ANALİTİK BİR YETENEK MİDİR?

Analitik düşünmek bir yetenek midir? Doğuştan mıdır? 

Özel bir kolejin sınıf öğretmenlerinden Esra Özkan bu soruya şöyle cevap veriyor. 

Düşünmek bir yetenek değil, geliştirilebilir zihinsel bir süreç. Bu nedenle düşünmeyi geliştirmek amacıyla her kademede farklı ders etkinlikleri oluşturuyoruz. “Yaratıcı Düşünme” ve “Düşünme Becerileri” etkinlikleriyle düşünmek üzerine temelleri ilkokul kademesinden itibaren oluşturmayı hedefledik.

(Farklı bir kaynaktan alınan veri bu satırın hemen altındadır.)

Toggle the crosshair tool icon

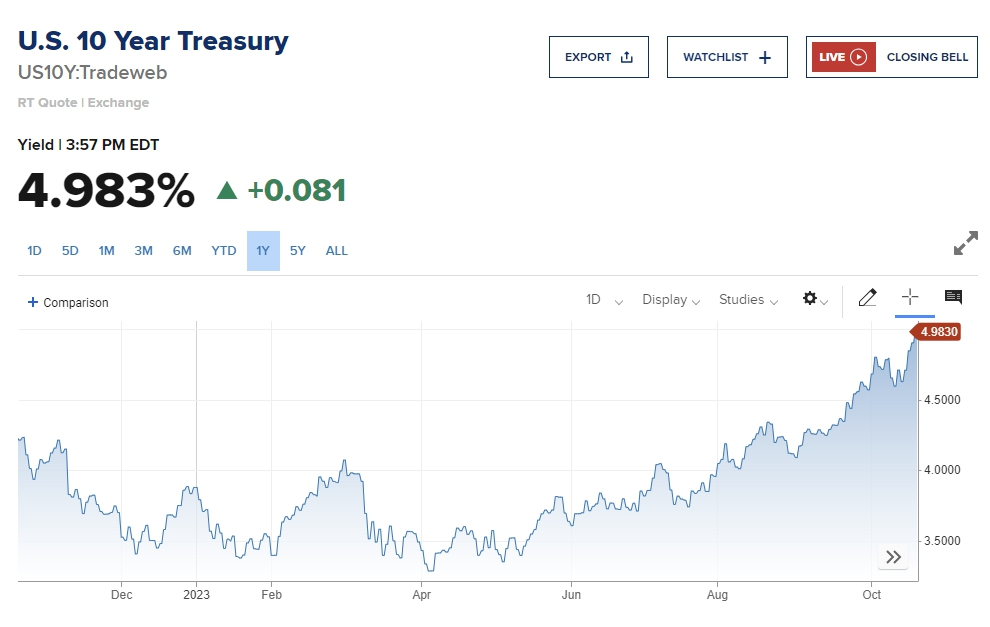coord(910,298)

Öğrencilerimiz, kullandıkları materyallerle farklı bakış açıları kazanarak düşünme sistemlerini zenginleştiriyorlar. Bu etkinliklerle öğrencilerimizin temel düşünme sistemlerini oluşturmalarını, farklı düşüncelere hoşgörü ile yaklaşmalarını, düşünmeyi bir yaşam becerisi haline getirmelerini istiyoruz. Eleştirel, analitik, sorgulayıcı düşünebilmelerini sağlıyoruz.

Soruyu şöyle sorarsak! 

Benim analitik düşüncem yetenek mi? Doğuştan mı? Geliştirilmiş zihinsel bir süreç mi? 

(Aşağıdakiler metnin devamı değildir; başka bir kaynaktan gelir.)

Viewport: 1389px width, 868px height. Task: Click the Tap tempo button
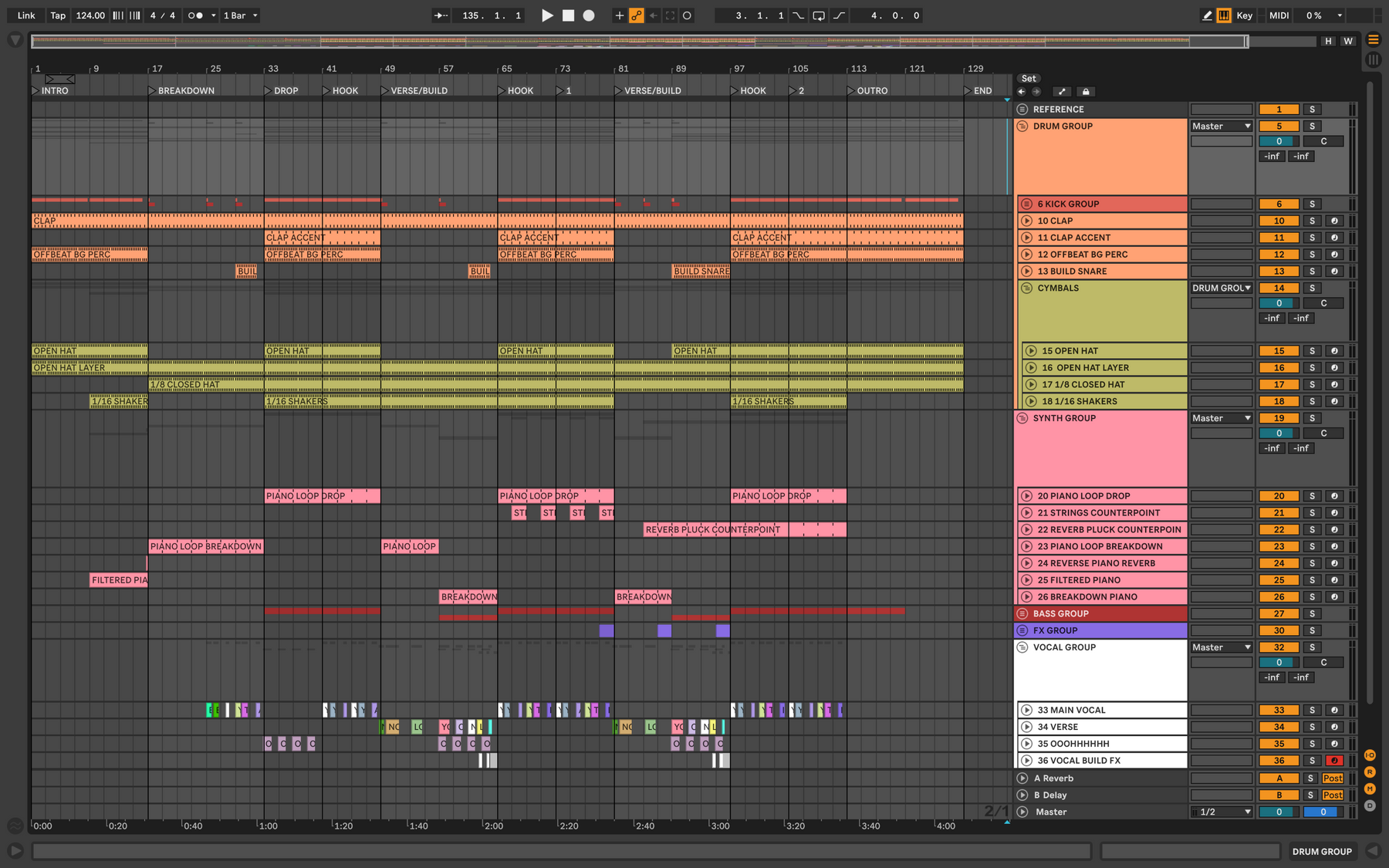(x=58, y=15)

Sorunun cevabını bilmiyorum ama özellikle çoğu kişinin panik olacağı, nasıl davranacağını bilemediği, hatta genel olarak sinirli bir yapısı olmadığı halde, karşılaştığı bu ani olayın içerisinde asabileşen durumlarda (konularda) ben hem gayet sakin olabiliyor hem de analitik düşünebiliyorum. Olay bittikten sonra ortamda bulunan herkes, böyle bir durum karşısında nasıl sakin davrandığımı ve olayı nasıl sakin yönettiğimi, hatta böyle bir olayın içindeyken böyle bir ince ayrıntıyı uygulamak, söylemek veya bu kadar ince düşünüp nasıl uyguladığımı soruyor.  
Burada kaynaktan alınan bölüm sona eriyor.